本研究采用的是不同于以往的傳統影像學診斷方式,而是通過提取可量化的CT紋理特征,使用3種機器學習方法進行建模分析,從而鑒別NCCA和CCA。本研究中SVM模型的AUC值最高,SVM作為一種強機器學習算法,引入了核函數和核技巧,有效解決了非線性問題[12-13],其原理是通過把CT紋理特征映射到更高維度的空間中,以解決原空間中線性不可分的問題,在保證模型的診斷準確度時又有效避免了過擬合。
本研究中8個最優紋理特征均為小波特征,小波變換是通過不同維度方向的變換方式,在濾波去噪的同時保證圖像的特征不變[14]。

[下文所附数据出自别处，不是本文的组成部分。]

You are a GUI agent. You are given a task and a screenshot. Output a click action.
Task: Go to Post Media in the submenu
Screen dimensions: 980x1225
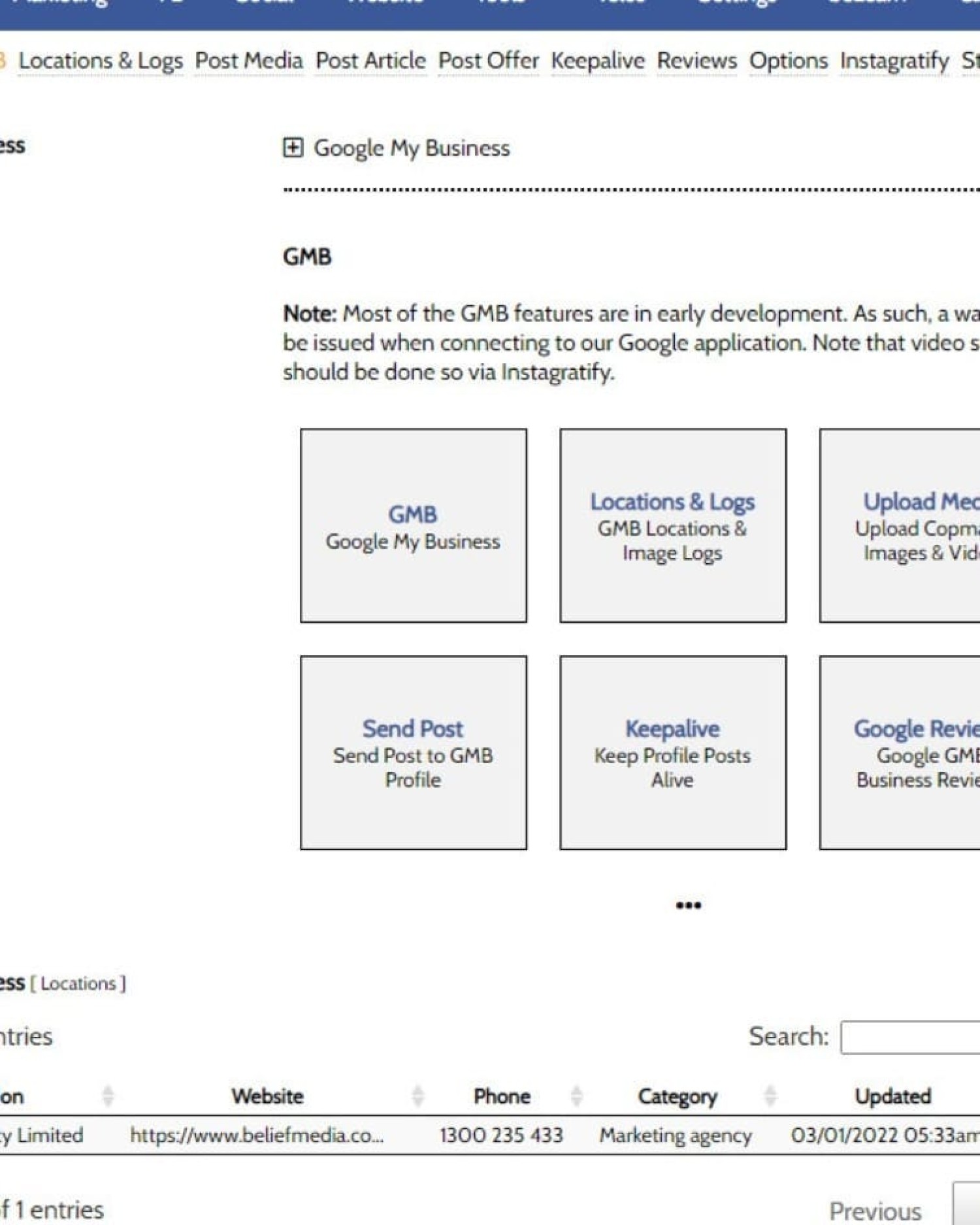pos(249,61)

在8個最優特征集中權重最高的是小波變換后的“灰度非均勻歸一化”,該特征是以通過除以離散強度值的總數來標準化相鄰強度值之間的差值,反映了圖像的局部均勻性。其中CCA組的“灰度非均勻歸一化”要低于NCCA組(P<0.05),說明CCA圖像的均勻度較差,其原因可能是CCA患者闌尾化膿和壞死的透壁炎癥較為嚴重,從而使得闌尾密度變的不均勻。僅次于“灰度非均勻歸一化”紋理特征的是不同濾波下的“峰度”值,該特征用來描述圖像像素灰度信息分布的陡峭程度,若峰度值越大,則分布的形態越陡峭。本研究中,CCA組的峰度值明顯高于NCCA組,表明CCA組陡峭程度高于NCCA組,這可能是由于CCA患者闌尾易壞疽、穿孔所導致的。其他紋理均屬于游程矩陣,主要反映了紋理的方向性和粗糙程度[15],在某個角度具有方向性的紋理會體現為較長的游程,圖像上的值越大表明在長行程優勢越光滑,同理在短行程優勢中越粗糙。而圖像灰度分布與游程的長度相關,CCA和NCCA病灶內病理表現的不同導致了圖像的灰度分布改變,因此游程矩陣是鑒別CCA和NCCA的重要紋理特征。
本研究不足之處:①盡管本研究的病例有157例,但急性闌尾炎作為常見病其研究的樣本量還是偏少,本研究組下一步將擴充樣本量;②本研究屬于單中心回顧性研究,可能存在選擇偏倚,需要進一步的多中心、大規模隊列前瞻研究和外部驗證。
綜上所述,CT紋理分析在鑒別NCCA與CCA時可作為急性闌尾炎早期分型的一種新手段,為臨床決策提供更客觀、準確的依據。